→ **What the exercise asks**
What needs transcribing is the line with "Task: Expand the" and every line after it to the end of the records, exactly and alone, with no pictures.

→ **Extracted material**
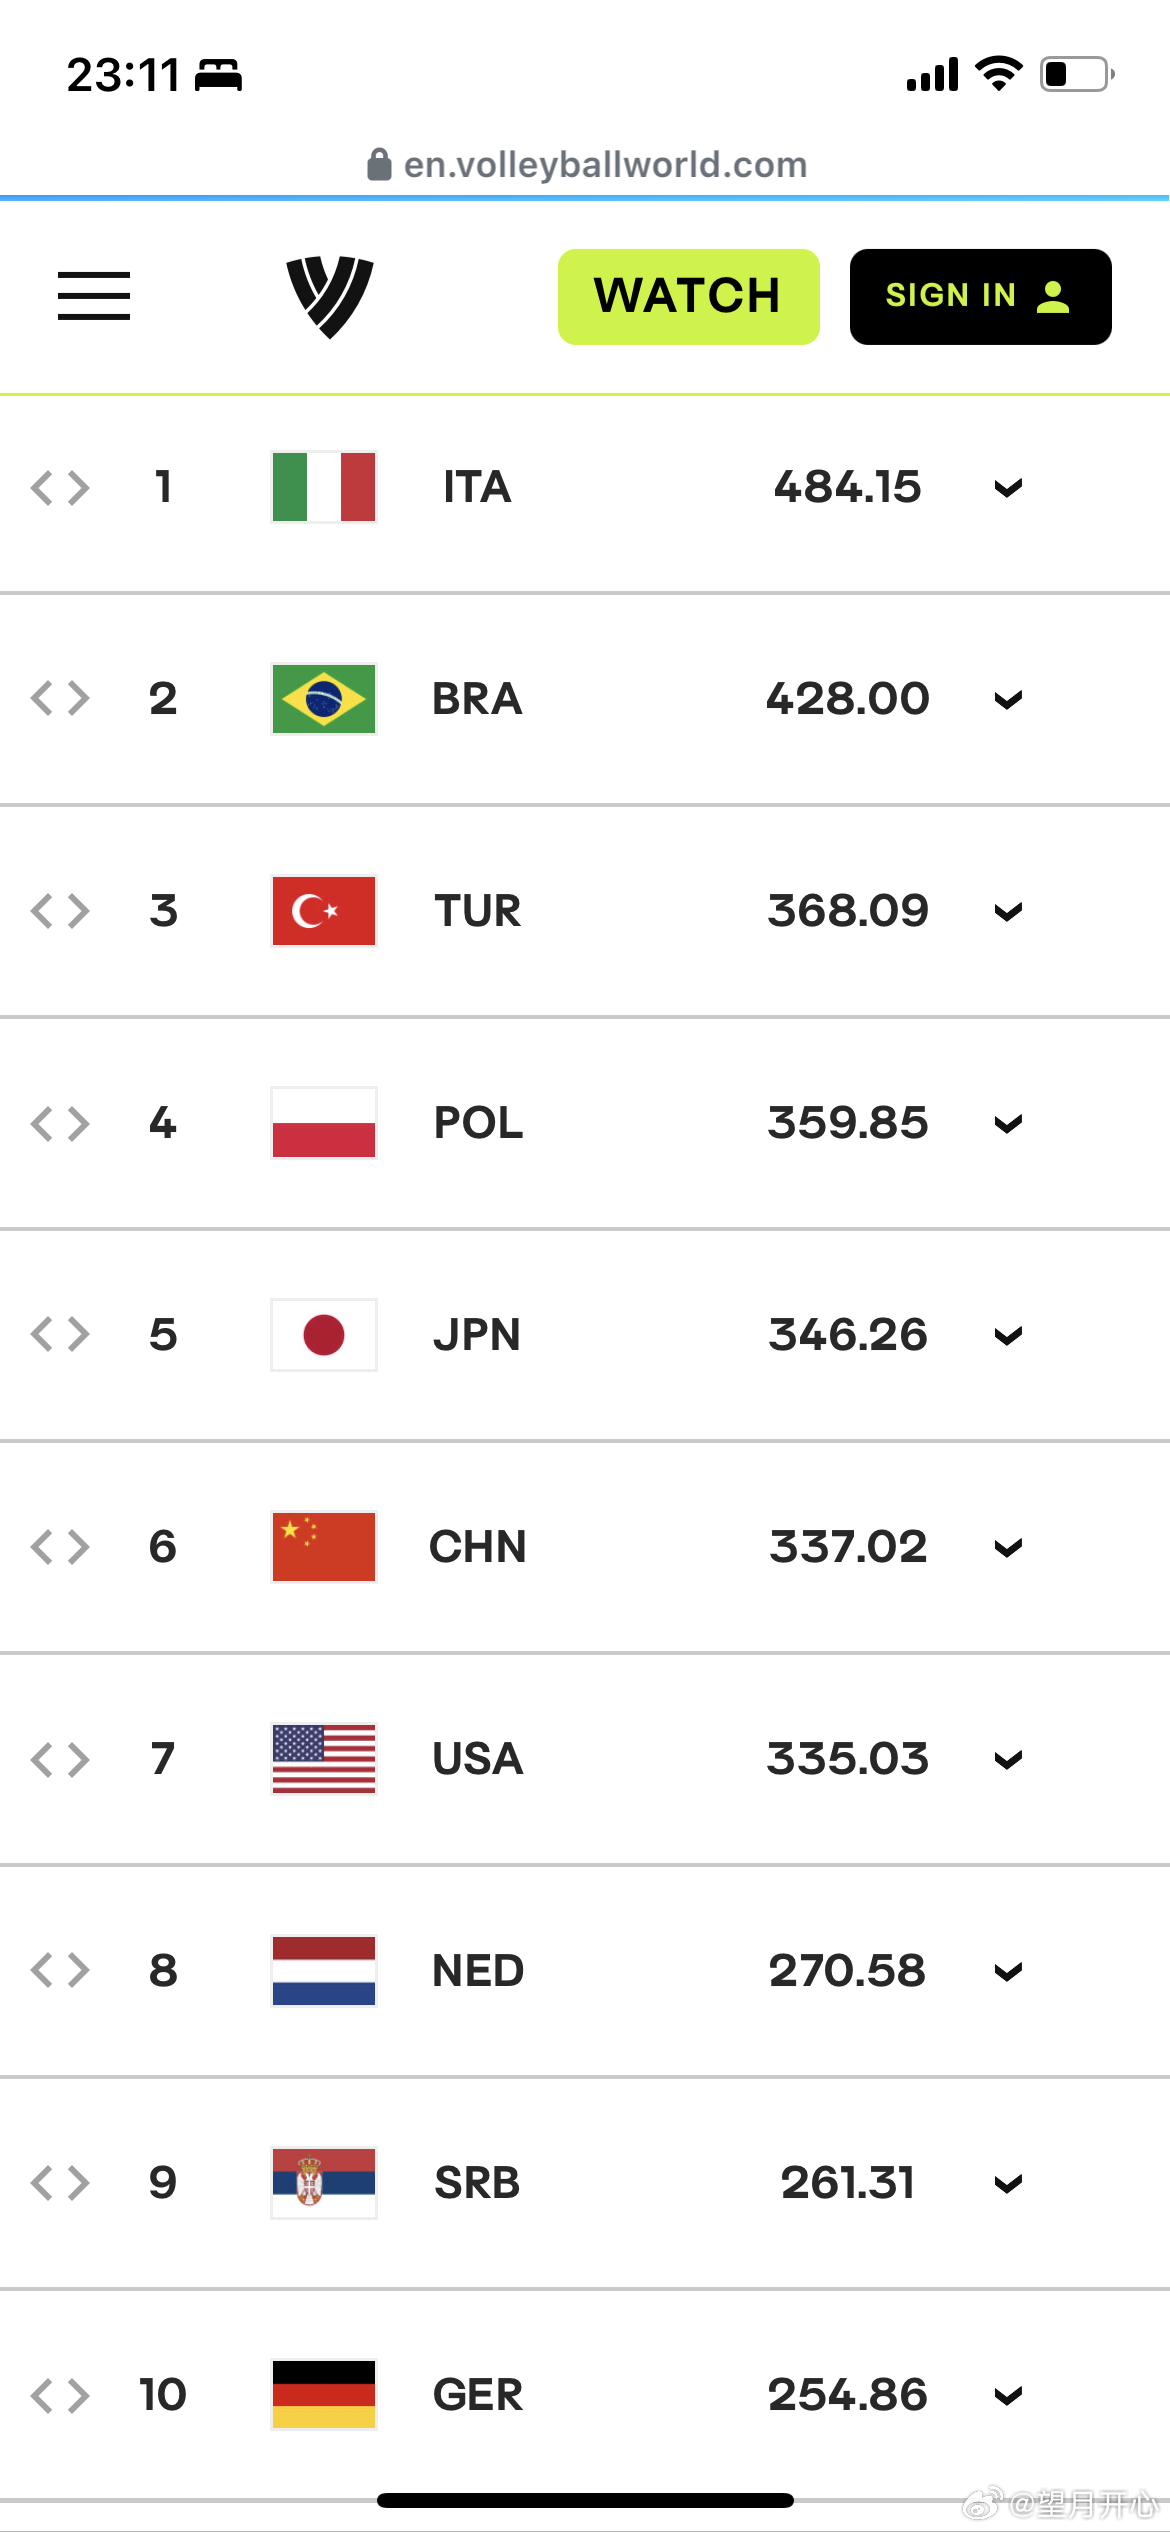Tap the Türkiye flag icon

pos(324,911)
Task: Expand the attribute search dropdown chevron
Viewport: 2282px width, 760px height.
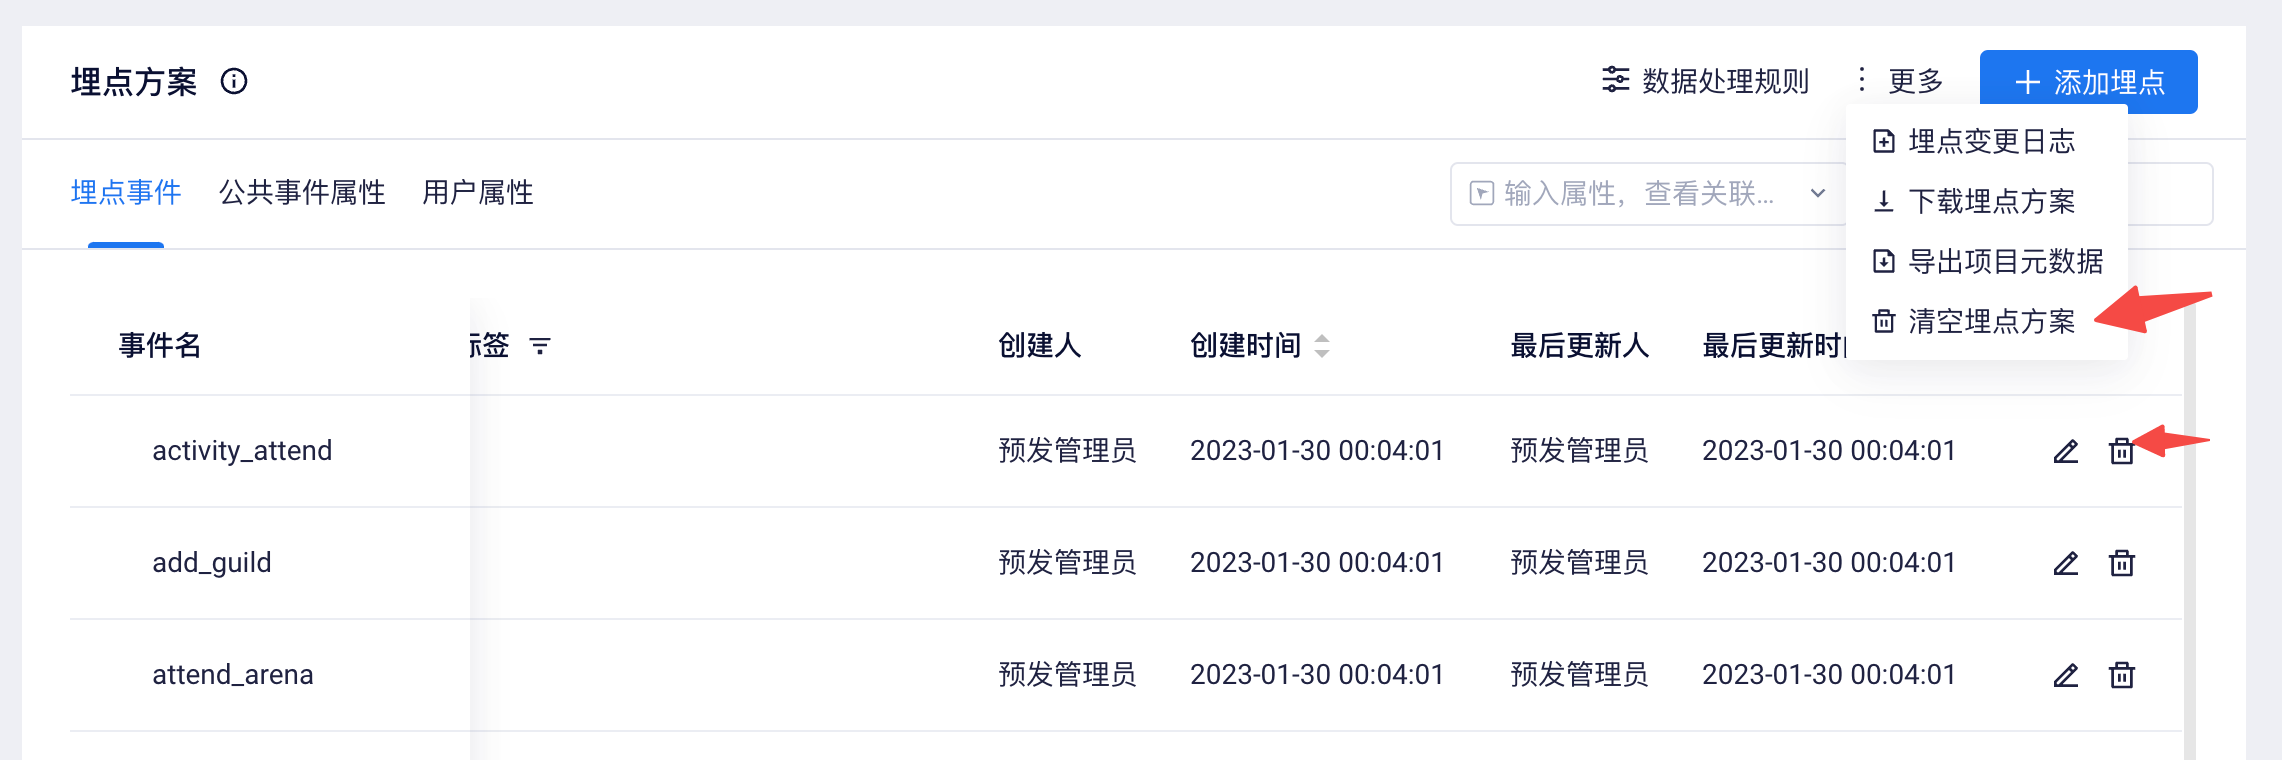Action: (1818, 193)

→ **Exercise response**
Task: Expand the attribute search dropdown chevron
Viewport: 2282px width, 760px height.
Action: (1818, 193)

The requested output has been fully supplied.